Court Opinion

ID: 9765432
Source: CourtListenerOpinion
Date Created: 2023-08-29 04:02:41.9508+00
Date Added: 2024-06-11T07:30:09.936786
License: Public Domain

ZAPPALA, Justice,
dissenting.
I dissent. As in Commonwealth v. Mudrick, 510 Pa. 305, 507 A.2d 1212 (1986), the majority errs through imprecise application of precise language. The majority states that “[i]n Macolino, we also held that constructive possession may be inferred if the contraband is located in an area under the joint exclusive control of the defendant and his spouse.” Slip opinion at 4 (emphasis added). This language from Commonwealth v.
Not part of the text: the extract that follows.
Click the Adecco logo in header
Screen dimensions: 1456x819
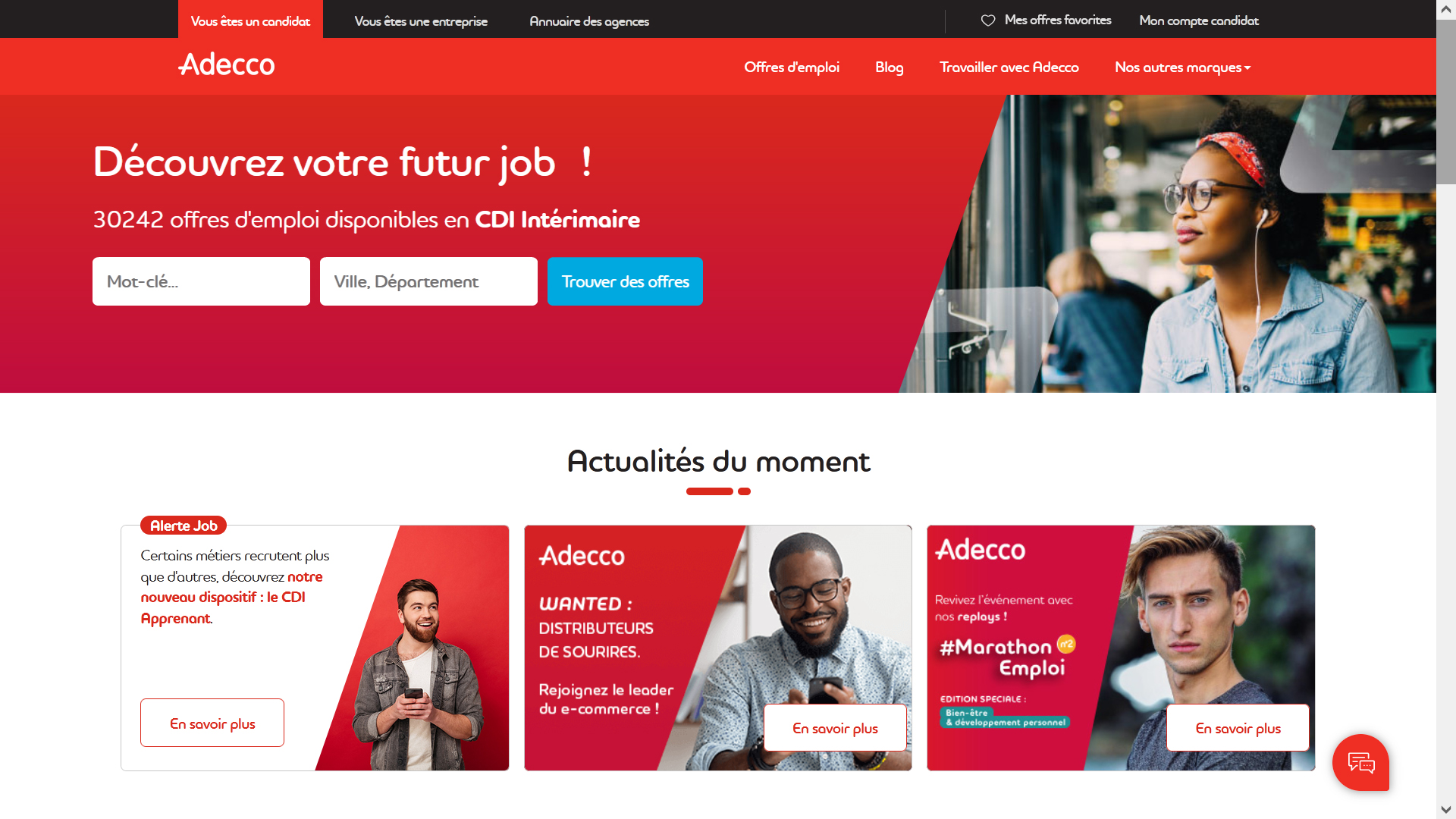pyautogui.click(x=226, y=65)
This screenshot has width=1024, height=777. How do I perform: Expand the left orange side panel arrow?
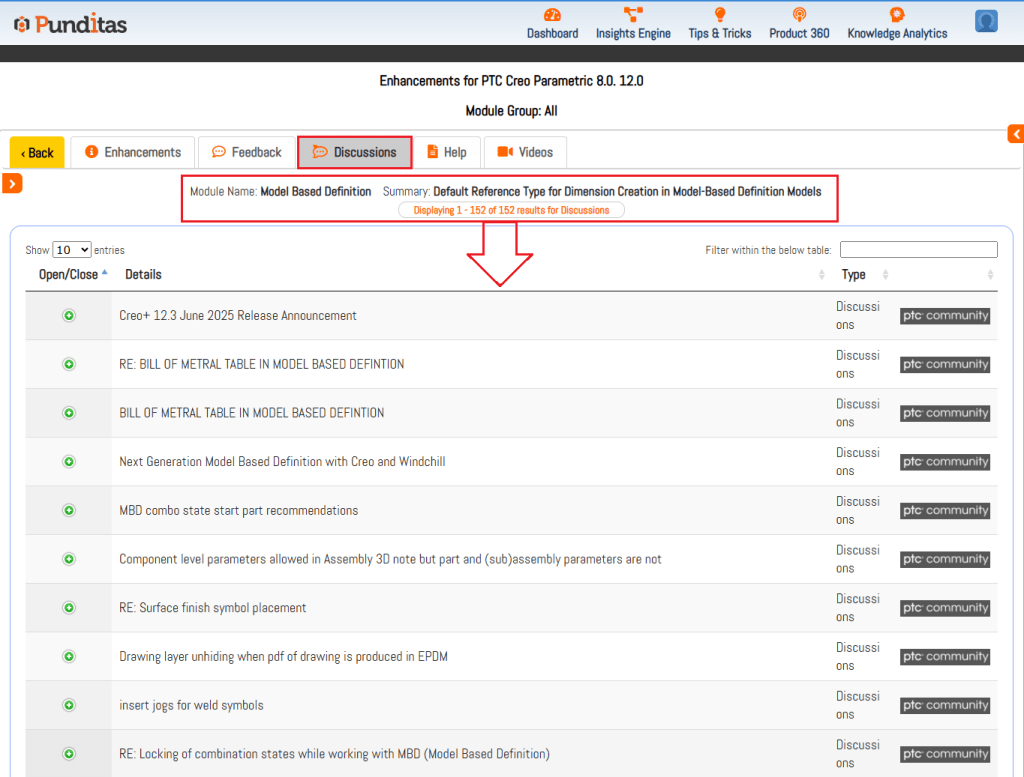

Macolino, 503 Pa. 201, 469 A.2d 132 (1983) does not mean, as the majority has it, that proof of joint exclusive control of an area is sufficient to prove constructive possession. It means only that the inference is not prohibited under the circumstances, not that the inference follows from those circumstances. As I noted in my dissenting opinion in Mudrick, we were careful in Macolino to weigh “other evidence sufficient to establish a link between” the defendant and the contraband along with the evidence of joint control. In the absence of such other evidence tending to prove intent to control the contraband, I cannot agree that the Commonwealth has met its burden of proving all material elements of the offense charged beyond *304a reasonable doubt. Accordingly I would affirm the Order of the Superior Court.